> Problem to solve: Nothing may be left out of the listing below but its images; repeat the rest exactly.

> Source data:
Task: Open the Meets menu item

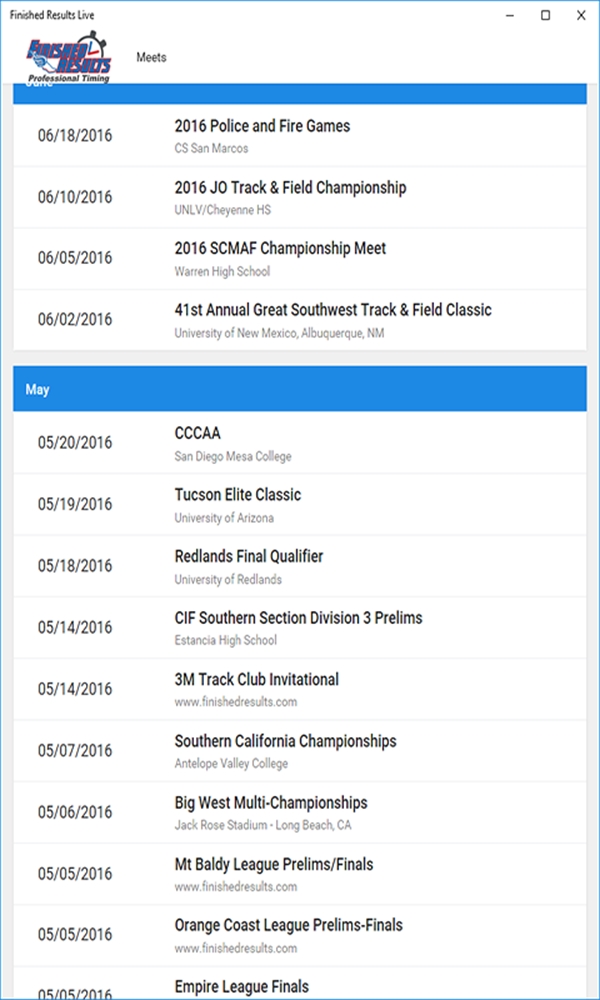Action: click(151, 57)
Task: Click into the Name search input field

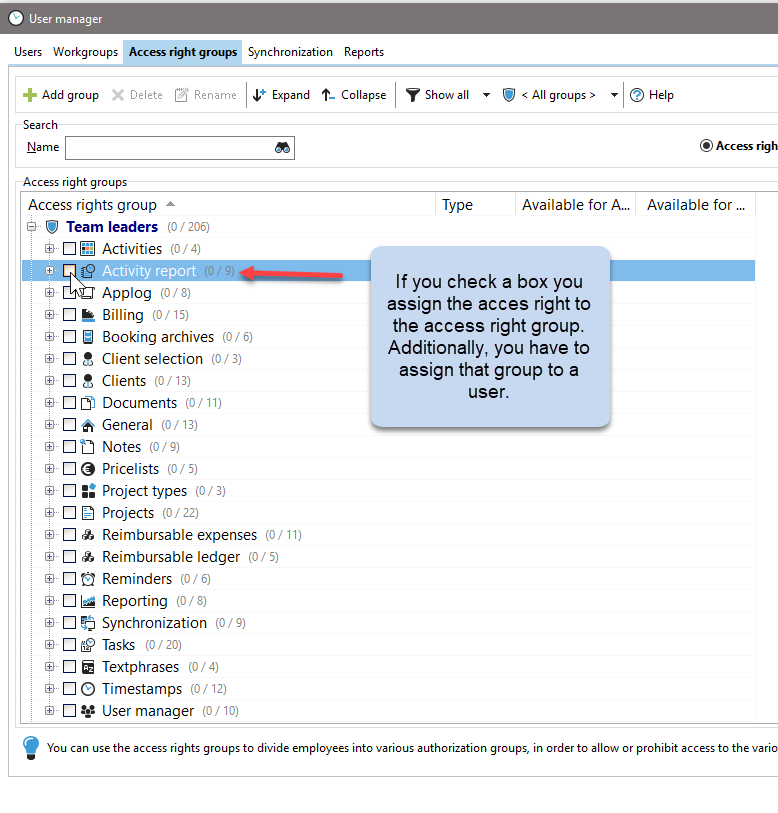Action: click(168, 148)
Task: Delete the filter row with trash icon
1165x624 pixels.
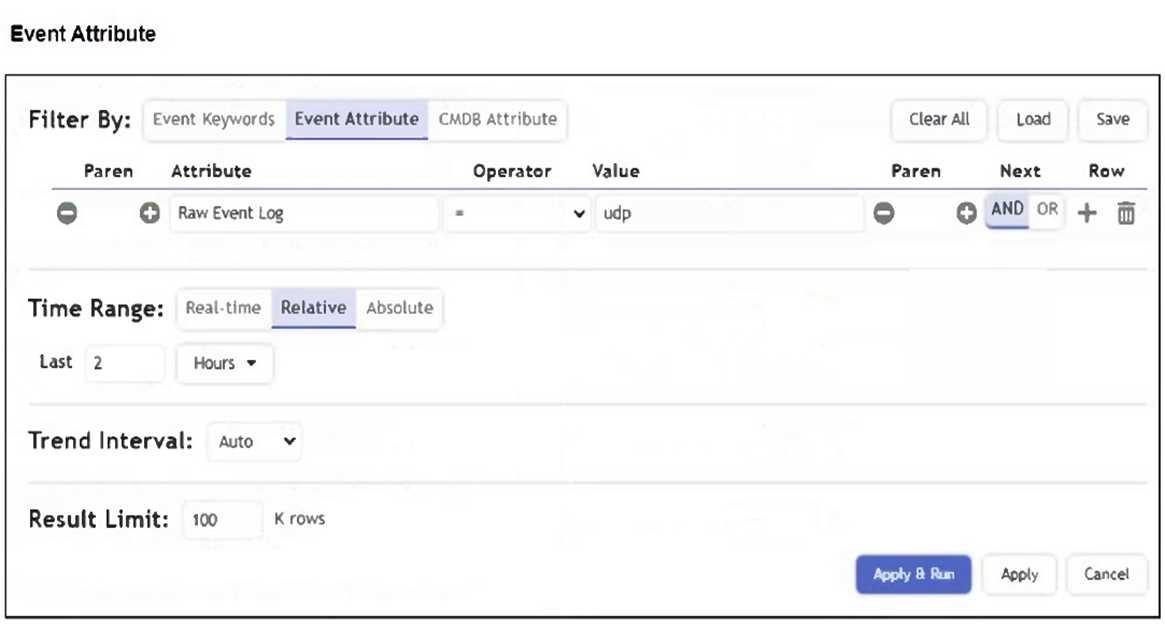Action: point(1126,213)
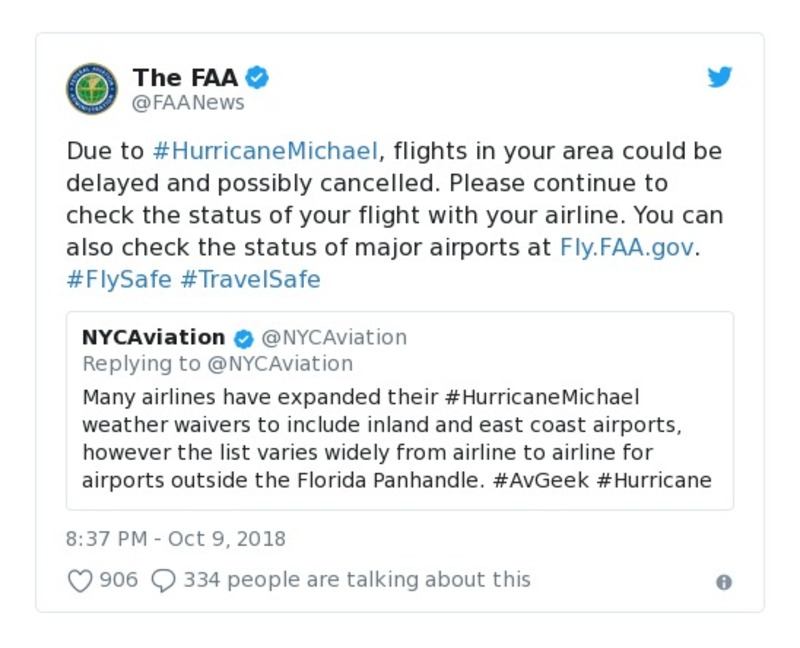The height and width of the screenshot is (648, 800).
Task: Click the NYCAviation verified badge
Action: click(243, 338)
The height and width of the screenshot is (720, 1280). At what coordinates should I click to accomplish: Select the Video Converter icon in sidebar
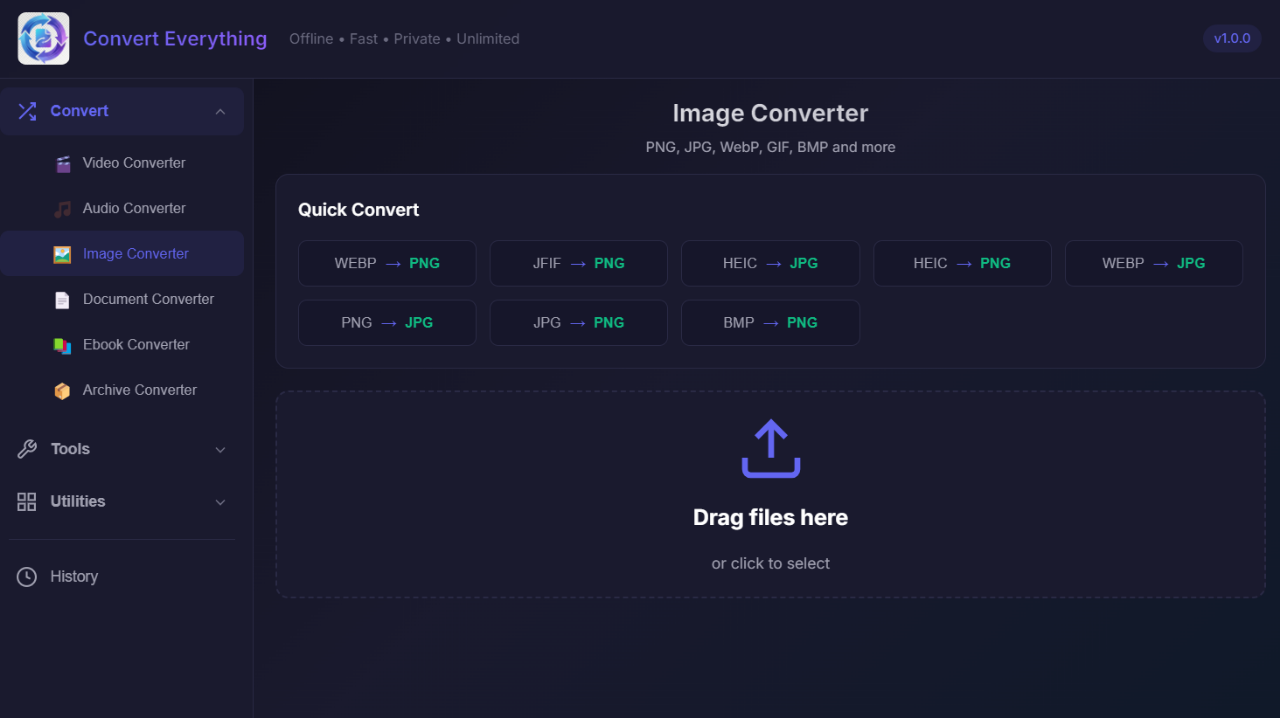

> Reply to the task:
Task: Open the Meets menu item

Action: click(151, 57)
Task: Click into the Name search input field

Action: click(168, 148)
Task: Delete the filter row with trash icon
1165x624 pixels.
Action: point(1126,213)
The height and width of the screenshot is (648, 800).
Task: Click the NYCAviation verified badge
Action: click(243, 338)
The height and width of the screenshot is (720, 1280). At what coordinates should I click to accomplish: Select the Video Converter icon in sidebar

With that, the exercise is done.